DISCIPLINAM PONE IN CORDE TUO
Casoli Studio,
Milan 1990
THE EXHIBITION
As well as a library, you could imagine a museum of ethnology or zoology (I am thinking of a butterfly room in the zoological museum)… The relationship between walls laden with images, and works in space stimulates imagining cataloguing places.
Each individual work contains in itself the idea of the series. They live side by side as in a flow, in which each single work acquires importance.
In the exhibition there is a use of styles and techniques that share with historic abstractionism both its cultured, more pictorial matrix and its popular, decorative one. You pass from a decorative to a symbolic manner, to a greater abstraction.

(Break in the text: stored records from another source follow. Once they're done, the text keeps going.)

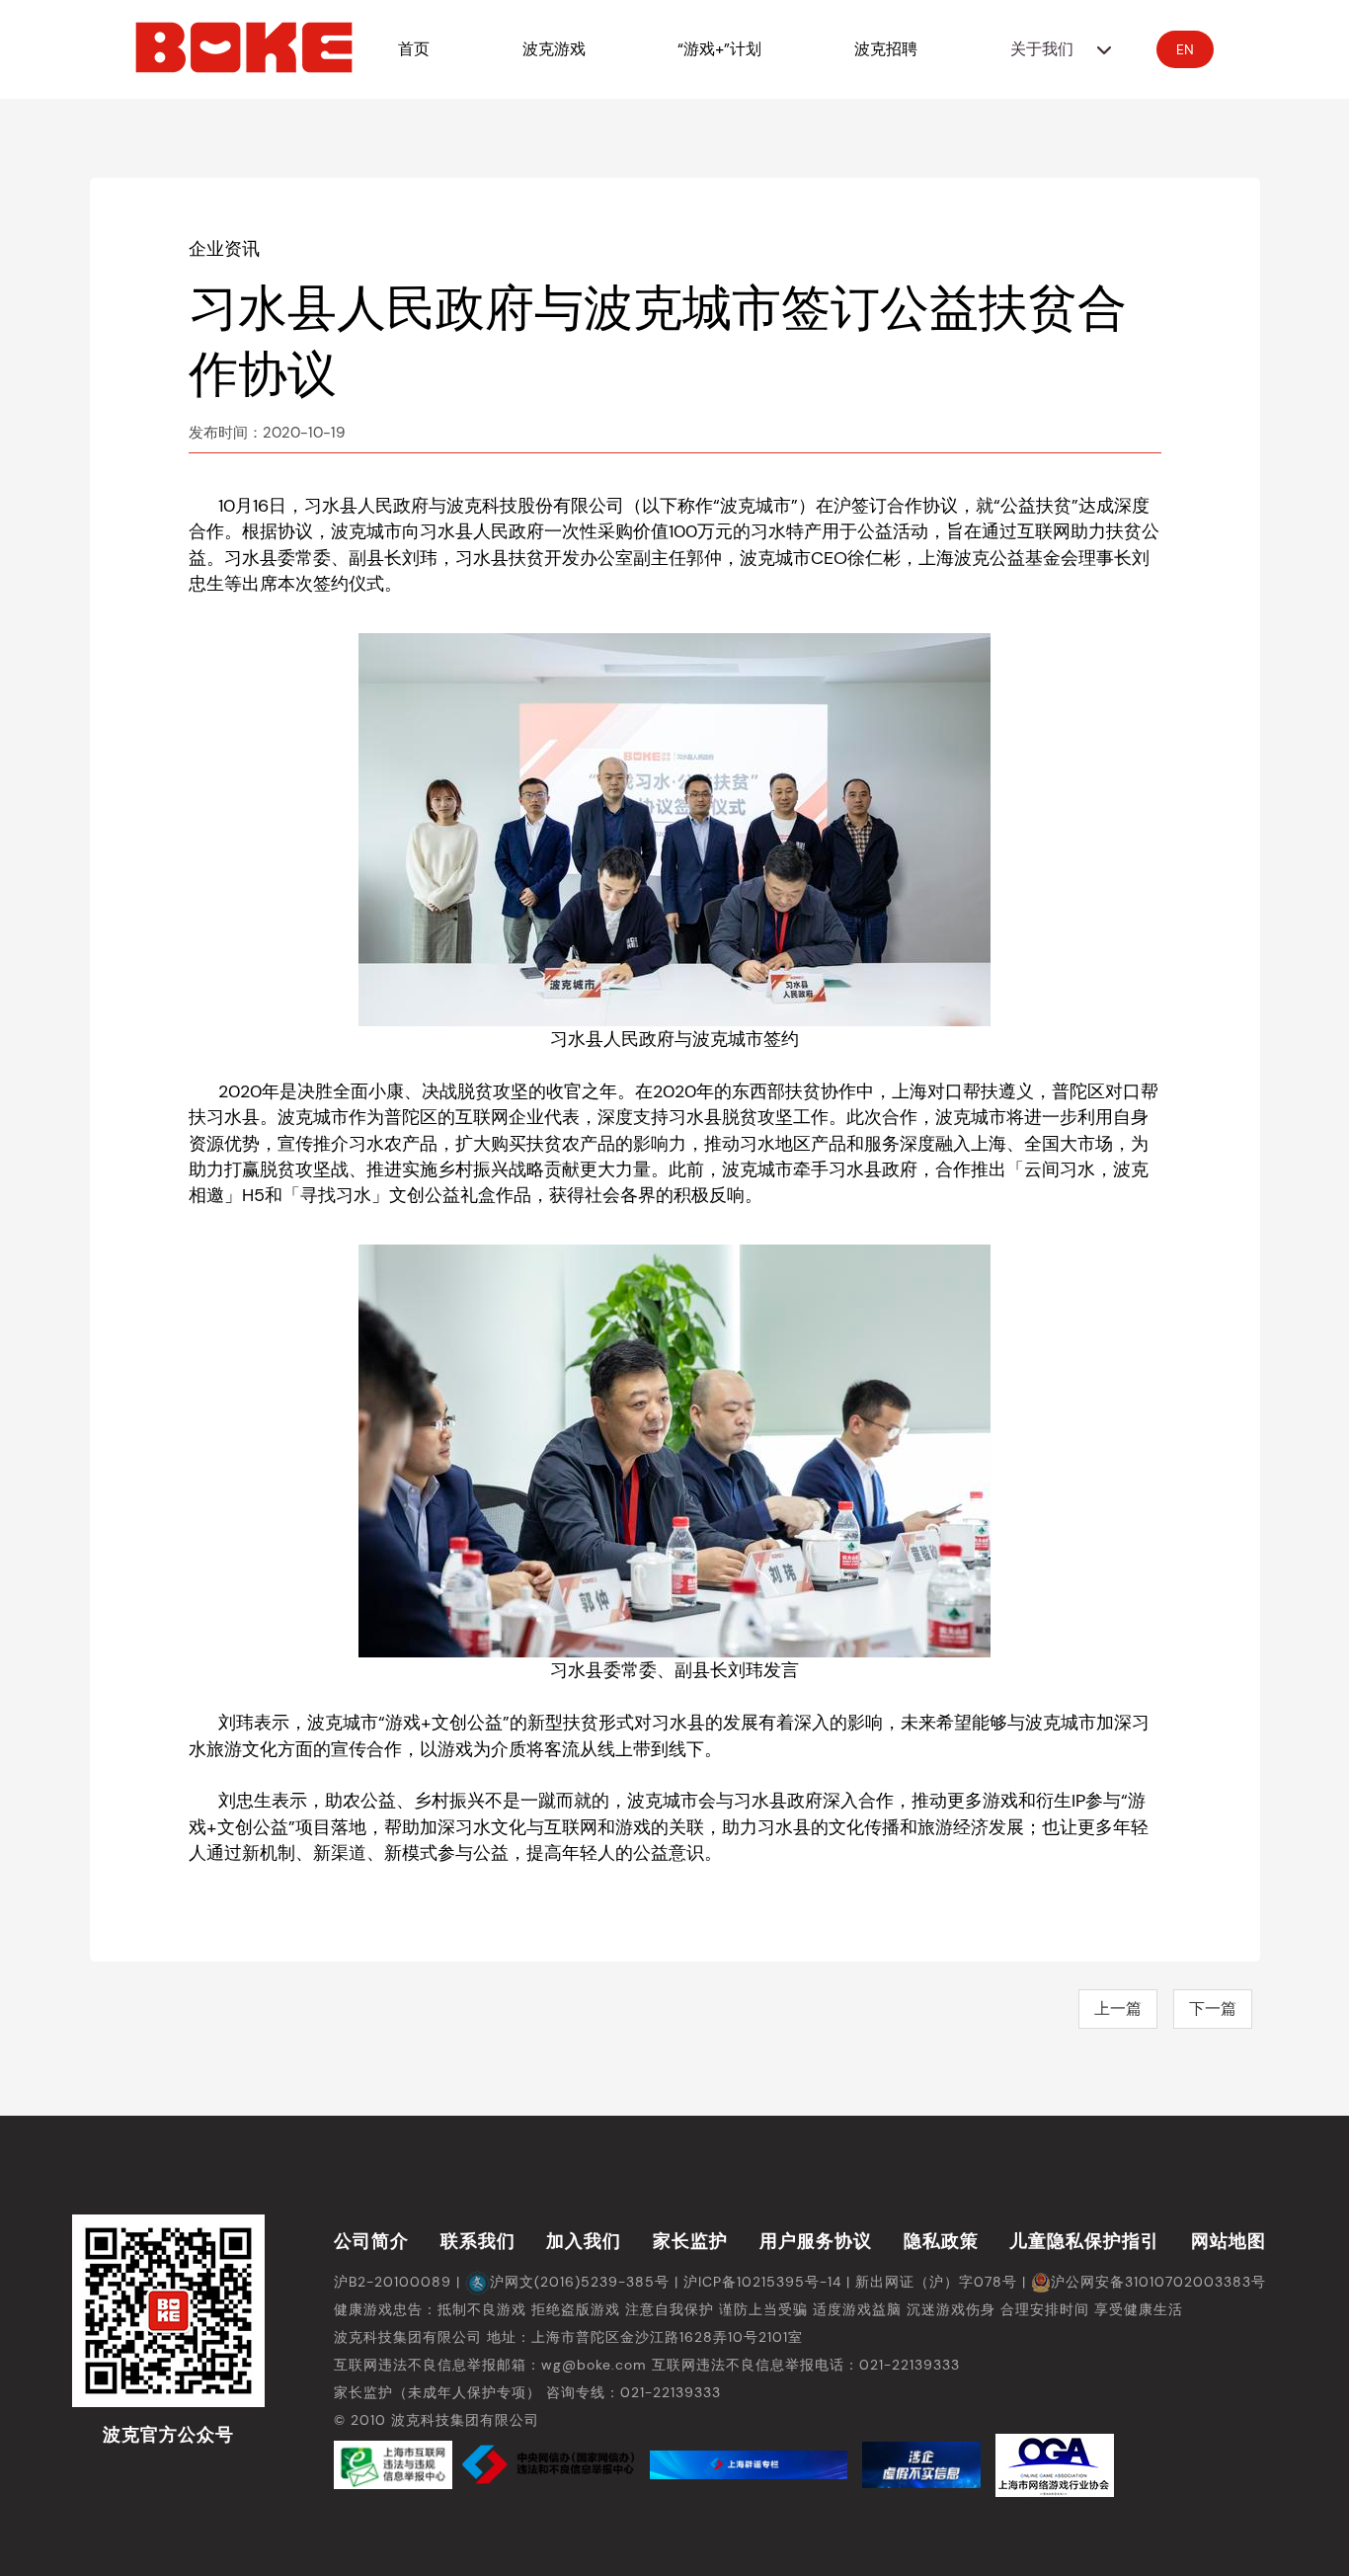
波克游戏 (554, 49)
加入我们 (583, 2241)
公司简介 (371, 2241)
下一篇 (1212, 2008)
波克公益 (1054, 172)
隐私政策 (941, 2241)
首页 (414, 49)
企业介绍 (1054, 123)
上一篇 (1118, 2008)
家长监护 (690, 2241)
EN (1185, 49)
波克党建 (1054, 221)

The white casts obtained in aluminium moulds in which sweets are prepared go alongside blocks of drawing paper (also white) and the colour painted below the wooden surfaces reverberates on everything. It is as if the colour drowned the materials designed for painting.

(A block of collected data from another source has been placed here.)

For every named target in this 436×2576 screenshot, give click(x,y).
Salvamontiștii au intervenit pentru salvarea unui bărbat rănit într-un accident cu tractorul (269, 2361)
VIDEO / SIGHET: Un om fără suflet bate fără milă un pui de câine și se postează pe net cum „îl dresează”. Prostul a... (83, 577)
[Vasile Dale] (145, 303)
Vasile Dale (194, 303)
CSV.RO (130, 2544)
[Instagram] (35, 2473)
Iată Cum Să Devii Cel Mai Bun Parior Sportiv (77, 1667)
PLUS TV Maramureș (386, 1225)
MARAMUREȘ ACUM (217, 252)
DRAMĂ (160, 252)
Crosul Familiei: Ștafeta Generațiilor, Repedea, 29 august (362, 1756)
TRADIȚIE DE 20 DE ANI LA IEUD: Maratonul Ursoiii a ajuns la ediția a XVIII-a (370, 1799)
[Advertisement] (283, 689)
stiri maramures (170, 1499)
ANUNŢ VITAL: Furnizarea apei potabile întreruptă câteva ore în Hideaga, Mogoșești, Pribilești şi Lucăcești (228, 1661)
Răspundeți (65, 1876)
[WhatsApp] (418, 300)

So, in reality, I have emptied the space filling it to the level of paradox, and thus I show it as an apparition. An apparition cannot be the consequence of a simple evocation, it is always the result of work. Emptying and dematerialising are part of putting a work together, an accumulation and not a renunciation.
I could not use the term «installation» for this exhibition. Here there is no work in which a visitor can enter and feel that he has become an integral part of it. There is always a frontal relationship, a challenge between each of the exhibits and the spectator…
THE ARTWORKS
The works of art in the exhibition were all produced on printers’ sheets on which the invitation to the preceding Tucci Russo exhibition had been printed. On each sheet, approximate size 50 x 70 cm, the word GAS had been repeatedly printed, vertically. On these sheets, using rubber rollers, I had painted vertical bands in oil following the advancement of the word, covering it with colour, sometimes in a homogeneous manner, sometimes transparently and at other times leaving it visible. The sheets were then laid side by side to form pictures that could take on the great dimensions of a fresco or the form of architectonic decorations (like the enamelled paint-work on the lower parts of walls to protect them from wear) or smaller dimensions, as if they were abstract paintings. I was interested in giving solid form to the colour of the preceding exhibition, in completing the process of crystallisation and precipitation, in an almost chemical sense, that had begun with such luminosity. Giving body to a phantom, grabbing it by the throat.